Pixel coordinate grounding data:
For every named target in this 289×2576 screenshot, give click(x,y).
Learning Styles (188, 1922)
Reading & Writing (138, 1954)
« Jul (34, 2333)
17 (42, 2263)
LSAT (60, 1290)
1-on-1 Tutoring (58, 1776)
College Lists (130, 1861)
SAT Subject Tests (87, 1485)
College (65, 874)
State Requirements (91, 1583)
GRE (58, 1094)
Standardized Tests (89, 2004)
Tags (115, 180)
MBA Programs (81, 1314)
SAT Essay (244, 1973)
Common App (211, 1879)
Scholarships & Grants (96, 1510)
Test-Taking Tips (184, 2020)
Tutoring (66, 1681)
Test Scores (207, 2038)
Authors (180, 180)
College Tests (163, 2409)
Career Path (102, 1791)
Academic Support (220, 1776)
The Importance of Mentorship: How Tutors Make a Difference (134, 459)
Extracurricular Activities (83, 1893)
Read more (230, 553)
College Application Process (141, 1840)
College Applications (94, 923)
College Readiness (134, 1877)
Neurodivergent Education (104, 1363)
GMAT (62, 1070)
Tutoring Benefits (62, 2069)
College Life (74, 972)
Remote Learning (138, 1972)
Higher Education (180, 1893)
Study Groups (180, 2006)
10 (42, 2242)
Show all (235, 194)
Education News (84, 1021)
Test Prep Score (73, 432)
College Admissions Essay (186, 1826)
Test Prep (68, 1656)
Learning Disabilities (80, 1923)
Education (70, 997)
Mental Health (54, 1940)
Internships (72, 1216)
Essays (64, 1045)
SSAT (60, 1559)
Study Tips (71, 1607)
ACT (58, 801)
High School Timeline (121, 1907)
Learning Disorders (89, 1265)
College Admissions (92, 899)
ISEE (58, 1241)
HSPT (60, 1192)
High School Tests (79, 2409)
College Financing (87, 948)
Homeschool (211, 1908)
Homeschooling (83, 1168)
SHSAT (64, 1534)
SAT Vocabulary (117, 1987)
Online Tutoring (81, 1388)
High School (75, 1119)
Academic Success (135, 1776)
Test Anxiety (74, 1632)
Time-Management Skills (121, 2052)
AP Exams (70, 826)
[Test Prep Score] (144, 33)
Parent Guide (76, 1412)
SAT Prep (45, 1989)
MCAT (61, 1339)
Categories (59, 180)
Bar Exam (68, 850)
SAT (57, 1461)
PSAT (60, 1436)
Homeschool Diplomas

--

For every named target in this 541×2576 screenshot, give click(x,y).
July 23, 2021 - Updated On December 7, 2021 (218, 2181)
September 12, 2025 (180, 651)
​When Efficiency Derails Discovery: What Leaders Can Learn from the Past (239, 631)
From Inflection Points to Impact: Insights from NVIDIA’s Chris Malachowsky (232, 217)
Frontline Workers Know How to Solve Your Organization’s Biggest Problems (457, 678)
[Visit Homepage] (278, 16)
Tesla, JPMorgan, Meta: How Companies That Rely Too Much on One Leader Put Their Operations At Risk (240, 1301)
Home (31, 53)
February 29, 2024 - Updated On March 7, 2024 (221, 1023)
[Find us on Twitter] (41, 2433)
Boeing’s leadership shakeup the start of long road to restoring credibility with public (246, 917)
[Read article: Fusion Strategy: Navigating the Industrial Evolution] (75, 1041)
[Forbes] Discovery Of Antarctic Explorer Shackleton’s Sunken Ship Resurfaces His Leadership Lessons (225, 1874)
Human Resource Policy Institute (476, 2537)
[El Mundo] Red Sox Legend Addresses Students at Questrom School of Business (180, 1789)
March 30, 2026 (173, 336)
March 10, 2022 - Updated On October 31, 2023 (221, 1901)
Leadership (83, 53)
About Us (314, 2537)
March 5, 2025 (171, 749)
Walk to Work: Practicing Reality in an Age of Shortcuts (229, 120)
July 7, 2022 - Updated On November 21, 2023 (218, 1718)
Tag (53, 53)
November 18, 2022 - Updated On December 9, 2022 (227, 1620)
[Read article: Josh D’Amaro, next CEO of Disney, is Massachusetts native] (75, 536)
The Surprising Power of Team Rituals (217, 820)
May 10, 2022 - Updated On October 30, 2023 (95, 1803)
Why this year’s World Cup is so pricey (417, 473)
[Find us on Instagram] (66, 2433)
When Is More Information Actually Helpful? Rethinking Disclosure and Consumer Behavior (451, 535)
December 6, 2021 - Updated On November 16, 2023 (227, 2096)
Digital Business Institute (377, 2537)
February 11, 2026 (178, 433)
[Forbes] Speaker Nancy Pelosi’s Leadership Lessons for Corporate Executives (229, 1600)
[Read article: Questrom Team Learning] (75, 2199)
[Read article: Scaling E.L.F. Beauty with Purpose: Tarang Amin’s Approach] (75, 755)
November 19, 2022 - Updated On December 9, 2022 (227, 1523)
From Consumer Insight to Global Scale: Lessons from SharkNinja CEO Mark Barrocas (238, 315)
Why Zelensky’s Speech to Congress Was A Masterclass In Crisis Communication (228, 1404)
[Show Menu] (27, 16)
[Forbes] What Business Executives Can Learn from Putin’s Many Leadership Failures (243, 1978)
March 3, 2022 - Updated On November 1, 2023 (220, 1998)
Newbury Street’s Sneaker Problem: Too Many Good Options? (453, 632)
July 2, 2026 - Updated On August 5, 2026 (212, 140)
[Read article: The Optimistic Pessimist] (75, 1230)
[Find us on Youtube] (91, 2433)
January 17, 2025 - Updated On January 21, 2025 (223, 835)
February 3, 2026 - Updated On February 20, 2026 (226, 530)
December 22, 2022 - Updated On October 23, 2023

### Task
The answer should be one number: how many lines of the data above contain "give".

### The completed task
2